文摘Background: Owing to the use of tobacco and the consumption of alcohol and adulterated food, worldwide cancer incidence is increasing at an alarming and frightening rate. Since the last decade of the twentieth century, lung cancer has been the most common cancer type. This study aimed to determine the global status of lung cancer and to evaluate the use of computational methods in the early detection of lung cancer.Methods: We used lung cancer data from the United Kingdom(UK), the United States(US), India, and Egypt. For statistical analysis, we used incidence and mortality as well as survival rates to better understand the critical state of lung cancer.Results: In the UK and the US, we found a significant decrease in lung cancer mortalities in the period of 1990–2014, whereas, in India and Egypt, such a decrease was not much promising.
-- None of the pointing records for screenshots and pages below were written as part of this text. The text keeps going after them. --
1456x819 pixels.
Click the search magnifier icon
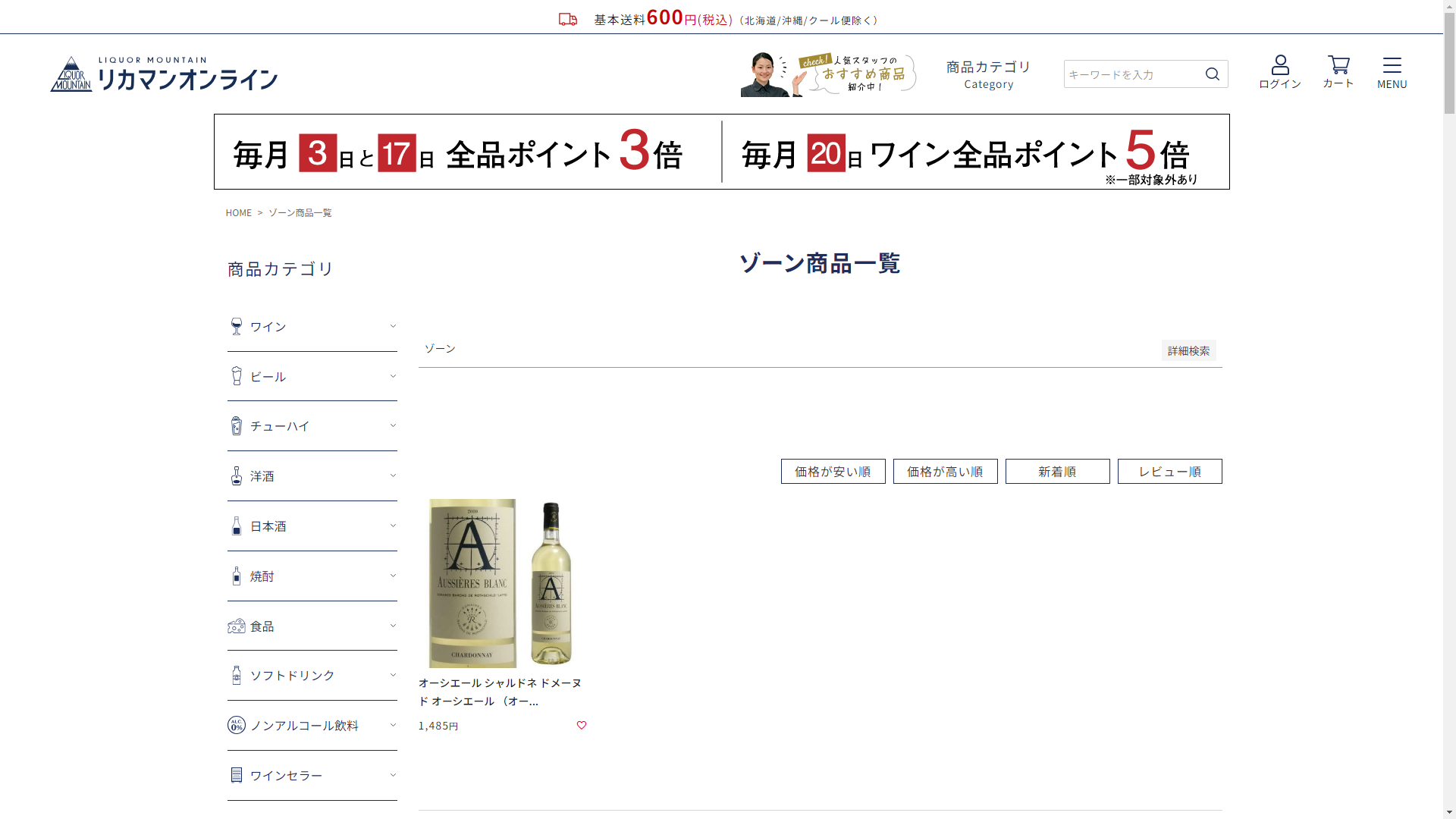pyautogui.click(x=1213, y=74)
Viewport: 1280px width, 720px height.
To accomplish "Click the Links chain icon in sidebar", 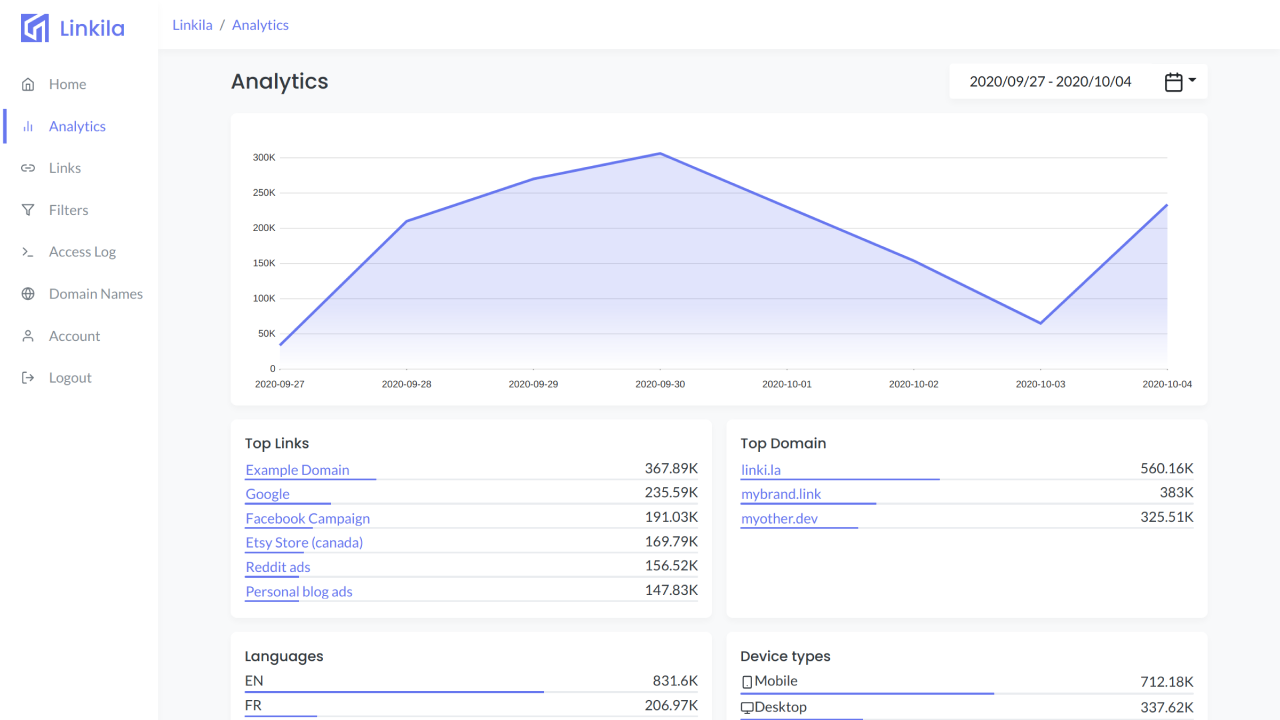I will pos(28,169).
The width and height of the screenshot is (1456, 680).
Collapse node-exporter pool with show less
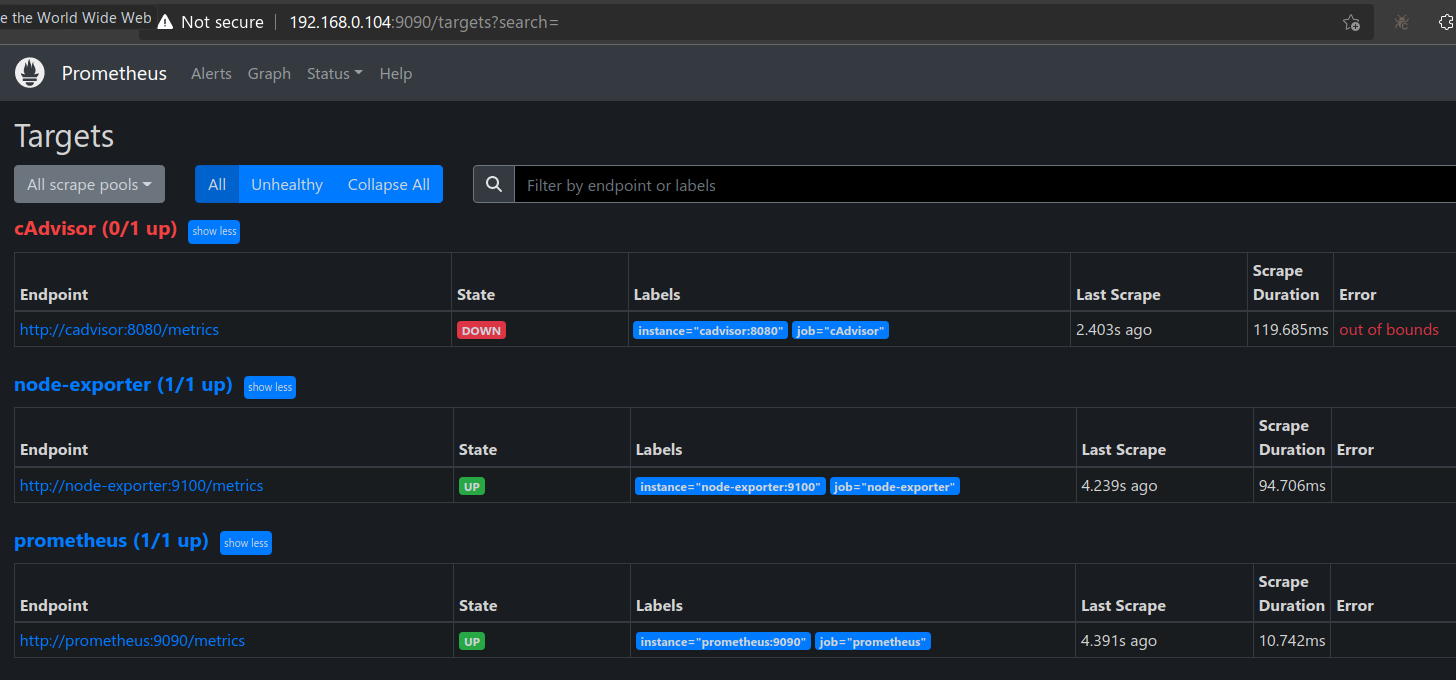(270, 387)
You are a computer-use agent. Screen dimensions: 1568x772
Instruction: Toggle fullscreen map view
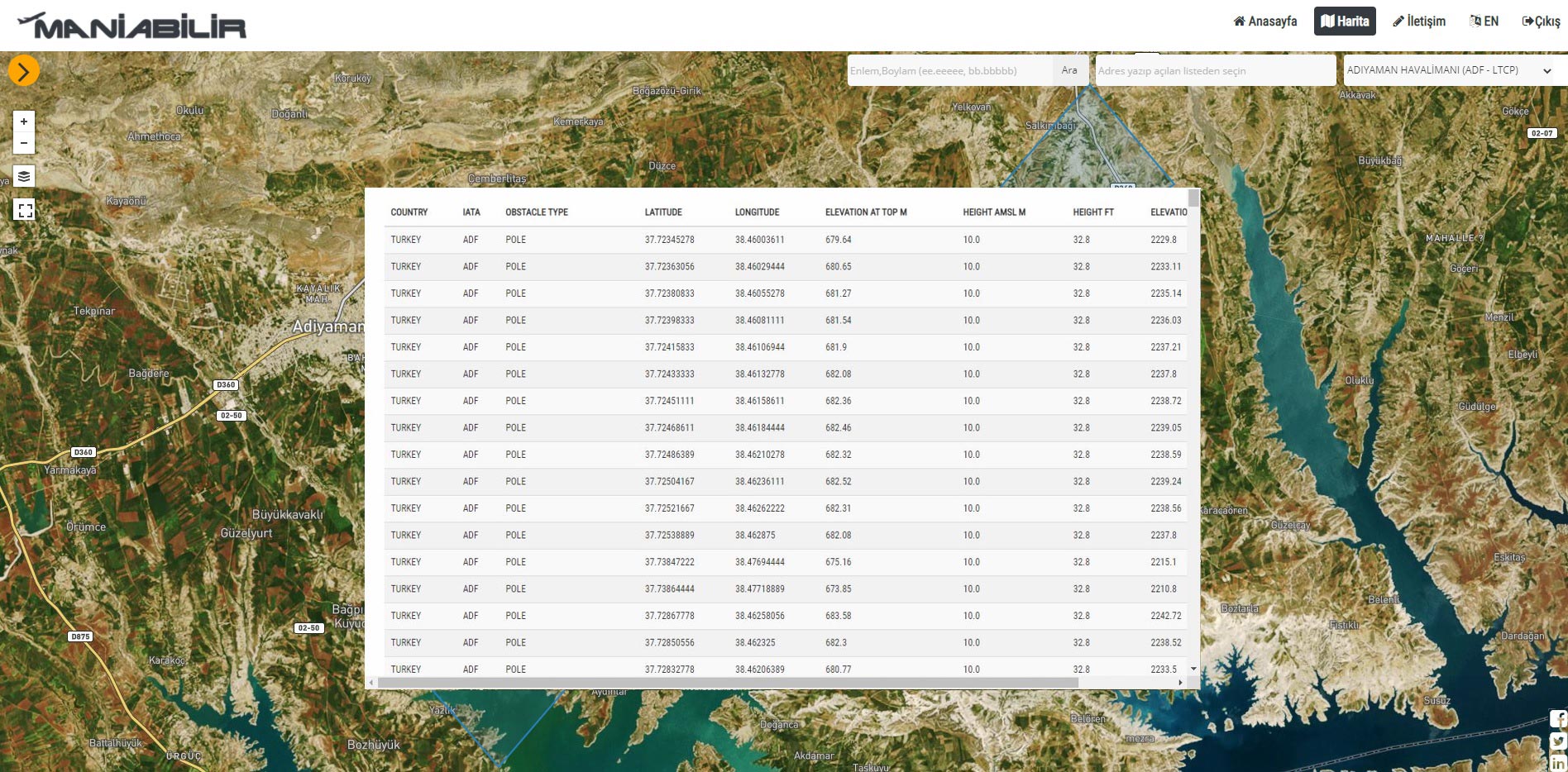pyautogui.click(x=25, y=211)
Additionally, we observed that, in the UK and the US, the survival rates of women with lung cancer were higher than those of men. We observed that the data mining and evolutionary algorithms were efficient in lung cancer detection.Conclusions: Our findings provide an inclusive understanding of the incidences, mortalities, and survival rates of lung cancer in the UK, the US, India, and Egypt. The combined use of data mining and evolutionary algorithm can be efficient in lung cancer detection.